Raw data =>
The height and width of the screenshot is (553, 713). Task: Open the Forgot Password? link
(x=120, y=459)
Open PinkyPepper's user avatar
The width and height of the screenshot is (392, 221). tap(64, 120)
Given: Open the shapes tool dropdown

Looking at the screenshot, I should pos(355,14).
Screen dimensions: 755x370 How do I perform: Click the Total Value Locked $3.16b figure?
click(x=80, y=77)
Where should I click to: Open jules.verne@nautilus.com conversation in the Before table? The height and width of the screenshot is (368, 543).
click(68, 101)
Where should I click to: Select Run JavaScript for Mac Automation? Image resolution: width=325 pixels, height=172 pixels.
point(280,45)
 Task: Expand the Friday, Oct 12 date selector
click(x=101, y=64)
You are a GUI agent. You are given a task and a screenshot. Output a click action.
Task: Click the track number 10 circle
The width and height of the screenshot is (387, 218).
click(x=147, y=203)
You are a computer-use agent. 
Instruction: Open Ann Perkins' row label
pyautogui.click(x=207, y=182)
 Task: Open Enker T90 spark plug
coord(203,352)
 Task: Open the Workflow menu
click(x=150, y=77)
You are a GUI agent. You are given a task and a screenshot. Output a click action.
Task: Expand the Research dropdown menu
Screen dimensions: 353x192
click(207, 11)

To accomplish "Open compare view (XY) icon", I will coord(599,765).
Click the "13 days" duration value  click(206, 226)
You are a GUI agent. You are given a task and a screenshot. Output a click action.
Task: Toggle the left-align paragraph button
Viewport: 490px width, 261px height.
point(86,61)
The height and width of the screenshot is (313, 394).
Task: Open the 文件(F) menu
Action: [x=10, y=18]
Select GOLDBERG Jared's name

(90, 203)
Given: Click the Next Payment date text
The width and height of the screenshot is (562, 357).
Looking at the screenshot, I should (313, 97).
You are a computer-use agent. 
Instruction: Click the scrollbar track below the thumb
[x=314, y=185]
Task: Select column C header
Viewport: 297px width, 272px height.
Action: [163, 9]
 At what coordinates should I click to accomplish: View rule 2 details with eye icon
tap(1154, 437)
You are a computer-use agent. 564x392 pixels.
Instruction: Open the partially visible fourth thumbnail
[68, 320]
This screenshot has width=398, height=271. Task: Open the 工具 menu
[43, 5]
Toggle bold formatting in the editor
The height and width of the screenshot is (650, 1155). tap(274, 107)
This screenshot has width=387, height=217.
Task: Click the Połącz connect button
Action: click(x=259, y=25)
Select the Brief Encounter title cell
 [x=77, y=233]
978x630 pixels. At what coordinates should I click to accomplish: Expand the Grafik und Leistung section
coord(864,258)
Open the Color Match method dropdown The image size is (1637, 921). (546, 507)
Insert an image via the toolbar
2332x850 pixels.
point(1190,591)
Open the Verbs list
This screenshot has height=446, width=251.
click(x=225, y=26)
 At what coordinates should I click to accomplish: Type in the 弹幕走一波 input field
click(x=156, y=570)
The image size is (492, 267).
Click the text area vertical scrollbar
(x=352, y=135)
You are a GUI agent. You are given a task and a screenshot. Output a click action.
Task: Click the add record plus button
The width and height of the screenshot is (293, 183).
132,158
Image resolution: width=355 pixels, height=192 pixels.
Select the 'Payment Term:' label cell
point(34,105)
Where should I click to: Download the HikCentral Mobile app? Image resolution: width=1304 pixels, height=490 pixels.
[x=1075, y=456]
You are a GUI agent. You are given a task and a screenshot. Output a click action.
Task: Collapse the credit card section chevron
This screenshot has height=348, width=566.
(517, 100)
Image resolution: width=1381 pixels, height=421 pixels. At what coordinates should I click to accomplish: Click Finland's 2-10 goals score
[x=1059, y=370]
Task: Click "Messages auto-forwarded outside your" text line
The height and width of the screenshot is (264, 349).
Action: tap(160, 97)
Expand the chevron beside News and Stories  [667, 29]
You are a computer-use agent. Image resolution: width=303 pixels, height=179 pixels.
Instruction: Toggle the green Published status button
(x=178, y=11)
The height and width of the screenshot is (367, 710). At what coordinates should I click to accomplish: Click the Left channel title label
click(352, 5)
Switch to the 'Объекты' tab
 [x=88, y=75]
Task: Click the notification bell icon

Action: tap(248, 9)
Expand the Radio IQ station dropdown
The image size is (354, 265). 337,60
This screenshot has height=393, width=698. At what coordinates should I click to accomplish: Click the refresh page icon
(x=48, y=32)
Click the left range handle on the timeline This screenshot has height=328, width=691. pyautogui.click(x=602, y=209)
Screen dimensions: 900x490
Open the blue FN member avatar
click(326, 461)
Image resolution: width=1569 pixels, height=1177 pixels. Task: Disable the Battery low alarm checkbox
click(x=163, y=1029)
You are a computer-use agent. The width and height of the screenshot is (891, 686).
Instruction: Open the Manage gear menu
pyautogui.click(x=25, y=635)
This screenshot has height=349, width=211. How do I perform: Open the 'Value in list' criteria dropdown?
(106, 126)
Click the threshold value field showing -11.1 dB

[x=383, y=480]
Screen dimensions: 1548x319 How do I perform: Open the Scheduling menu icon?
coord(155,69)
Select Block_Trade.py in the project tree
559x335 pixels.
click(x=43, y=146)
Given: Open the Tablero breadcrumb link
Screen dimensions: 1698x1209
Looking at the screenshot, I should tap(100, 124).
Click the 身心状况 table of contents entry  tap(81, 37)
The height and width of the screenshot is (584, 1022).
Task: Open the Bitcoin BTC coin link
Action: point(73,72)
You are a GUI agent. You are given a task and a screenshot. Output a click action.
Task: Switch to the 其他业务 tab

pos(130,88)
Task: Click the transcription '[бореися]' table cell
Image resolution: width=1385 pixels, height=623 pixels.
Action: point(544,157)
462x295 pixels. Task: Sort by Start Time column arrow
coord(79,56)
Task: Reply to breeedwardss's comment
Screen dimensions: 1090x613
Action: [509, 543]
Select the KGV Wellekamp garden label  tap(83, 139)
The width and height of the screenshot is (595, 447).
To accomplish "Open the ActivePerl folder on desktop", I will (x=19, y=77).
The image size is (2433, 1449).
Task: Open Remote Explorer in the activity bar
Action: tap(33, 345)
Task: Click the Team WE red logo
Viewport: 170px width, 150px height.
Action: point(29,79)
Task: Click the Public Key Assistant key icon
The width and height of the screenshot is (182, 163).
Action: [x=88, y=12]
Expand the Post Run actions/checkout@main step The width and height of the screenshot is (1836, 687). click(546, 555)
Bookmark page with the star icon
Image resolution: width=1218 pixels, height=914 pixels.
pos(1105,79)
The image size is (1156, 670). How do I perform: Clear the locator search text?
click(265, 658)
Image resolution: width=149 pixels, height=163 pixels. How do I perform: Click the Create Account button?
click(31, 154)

Set problem => Rewrite all of the items above with every "GUI agent" changed to "screen agent" and nothing else altered.

Answer to this exercise =>
The height and width of the screenshot is (553, 713). Task: Open the Forgot Password? link
(x=120, y=459)
Open PinkyPepper's user avatar
The width and height of the screenshot is (392, 221). tap(64, 120)
Given: Open the shapes tool dropdown

Looking at the screenshot, I should pos(355,14).
Screen dimensions: 755x370 How do I perform: Click the Total Value Locked $3.16b figure?
click(x=80, y=77)
Where should I click to: Open jules.verne@nautilus.com conversation in the Before table? The height and width of the screenshot is (368, 543).
click(68, 101)
Where should I click to: Select Run JavaScript for Mac Automation? Image resolution: width=325 pixels, height=172 pixels.
point(280,45)
 Task: Expand the Friday, Oct 12 date selector
click(x=101, y=64)
You are a screen agent. You are given a task and a screenshot. Output a click action.
Task: Click the track number 10 circle
The width and height of the screenshot is (387, 218).
click(x=147, y=203)
You are a computer-use agent. 
Instruction: Open Ann Perkins' row label
pyautogui.click(x=207, y=182)
 Task: Open Enker T90 spark plug
coord(203,352)
 Task: Open the Workflow menu
click(x=150, y=77)
You are a screen agent. You are given a task and a screenshot. Output a click action.
Task: Expand the Research dropdown menu
Screen dimensions: 353x192
click(207, 11)

To accomplish "Open compare view (XY) icon", I will coord(599,765).
Click the "13 days" duration value  click(206, 226)
You are a screen agent. You are given a task and a screenshot. Output a click action.
Task: Toggle the left-align paragraph button
Viewport: 490px width, 261px height.
point(86,61)
The height and width of the screenshot is (313, 394).
Task: Open the 文件(F) menu
Action: [x=10, y=18]
Select GOLDBERG Jared's name

(90, 203)
Given: Click the Next Payment date text
The width and height of the screenshot is (562, 357).
Looking at the screenshot, I should (313, 97).
You are a computer-use agent. 
Instruction: Click the scrollbar track below the thumb
[x=314, y=185]
Task: Select column C header
Viewport: 297px width, 272px height.
Action: [163, 9]
 At what coordinates should I click to accomplish: View rule 2 details with eye icon
tap(1154, 437)
You are a computer-use agent. 564x392 pixels.
Instruction: Open the partially visible fourth thumbnail
[68, 320]
This screenshot has width=398, height=271. Task: Open the 工具 menu
[43, 5]
Toggle bold formatting in the editor
The height and width of the screenshot is (650, 1155). tap(274, 107)
This screenshot has width=387, height=217.
Task: Click the Połącz connect button
Action: click(x=259, y=25)
Select the Brief Encounter title cell
 [x=77, y=233]
978x630 pixels. At what coordinates should I click to accomplish: Expand the Grafik und Leistung section
coord(864,258)
Open the Color Match method dropdown The image size is (1637, 921). (546, 507)
Insert an image via the toolbar
2332x850 pixels.
point(1190,591)
Open the Verbs list
This screenshot has height=446, width=251.
click(x=225, y=26)
 At what coordinates should I click to accomplish: Type in the 弹幕走一波 input field
click(x=156, y=570)
The image size is (492, 267).
Click the text area vertical scrollbar
(x=352, y=135)
You are a screen agent. You are given a task and a screenshot. Output a click action.
Task: Click the add record plus button
The width and height of the screenshot is (293, 183).
132,158
Image resolution: width=355 pixels, height=192 pixels.
Select the 'Payment Term:' label cell
point(34,105)
Where should I click to: Download the HikCentral Mobile app? Image resolution: width=1304 pixels, height=490 pixels.
[x=1075, y=456]
You are a screen agent. You are given a task and a screenshot. Output a click action.
Task: Collapse the credit card section chevron
This screenshot has height=348, width=566.
(517, 100)
Image resolution: width=1381 pixels, height=421 pixels. At what coordinates should I click to accomplish: Click Finland's 2-10 goals score
[x=1059, y=370]
Task: Click "Messages auto-forwarded outside your" text line
The height and width of the screenshot is (264, 349).
Action: tap(160, 97)
Expand the chevron beside News and Stories  [667, 29]
You are a computer-use agent. Image resolution: width=303 pixels, height=179 pixels.
Instruction: Toggle the green Published status button
(x=178, y=11)
The height and width of the screenshot is (367, 710). At what coordinates should I click to accomplish: Click the Left channel title label
click(352, 5)
Switch to the 'Объекты' tab
 [x=88, y=75]
Task: Click the notification bell icon

Action: tap(248, 9)
Expand the Radio IQ station dropdown
The image size is (354, 265). 337,60
This screenshot has height=393, width=698. At what coordinates should I click to accomplish: Click the refresh page icon
(x=48, y=32)
Click the left range handle on the timeline This screenshot has height=328, width=691. pyautogui.click(x=602, y=209)
Screen dimensions: 900x490
Open the blue FN member avatar
click(326, 461)
Image resolution: width=1569 pixels, height=1177 pixels. Task: Disable the Battery low alarm checkbox
click(x=163, y=1029)
You are a computer-use agent. The width and height of the screenshot is (891, 686).
Instruction: Open the Manage gear menu
pyautogui.click(x=25, y=635)
This screenshot has height=349, width=211. How do I perform: Open the 'Value in list' criteria dropdown?
(106, 126)
Click the threshold value field showing -11.1 dB

[x=383, y=480]
Screen dimensions: 1548x319 How do I perform: Open the Scheduling menu icon?
coord(155,69)
Select Block_Trade.py in the project tree
559x335 pixels.
click(x=43, y=146)
Given: Open the Tablero breadcrumb link
Screen dimensions: 1698x1209
Looking at the screenshot, I should tap(100, 124).
Click the 身心状况 table of contents entry  tap(81, 37)
The height and width of the screenshot is (584, 1022).
Task: Open the Bitcoin BTC coin link
Action: point(73,72)
You are a screen agent. You are given a task and a screenshot. Output a click action.
Task: Switch to the 其他业务 tab

pos(130,88)
Task: Click the transcription '[бореися]' table cell
Image resolution: width=1385 pixels, height=623 pixels.
Action: point(544,157)
462x295 pixels. Task: Sort by Start Time column arrow
coord(79,56)
Task: Reply to breeedwardss's comment
Screen dimensions: 1090x613
Action: [509, 543]
Select the KGV Wellekamp garden label  tap(83, 139)
The width and height of the screenshot is (595, 447).
To accomplish "Open the ActivePerl folder on desktop", I will (x=19, y=77).
The image size is (2433, 1449).
Task: Open Remote Explorer in the activity bar
Action: tap(33, 345)
Task: Click the Team WE red logo
Viewport: 170px width, 150px height.
Action: point(29,79)
Task: Click the Public Key Assistant key icon
The width and height of the screenshot is (182, 163).
Action: [x=88, y=12]
Expand the Post Run actions/checkout@main step The width and height of the screenshot is (1836, 687). click(546, 555)
Bookmark page with the star icon
Image resolution: width=1218 pixels, height=914 pixels.
pos(1105,79)
The image size is (1156, 670). How do I perform: Clear the locator search text?
click(265, 658)
Image resolution: width=149 pixels, height=163 pixels. How do I perform: Click the Create Account button?
click(31, 154)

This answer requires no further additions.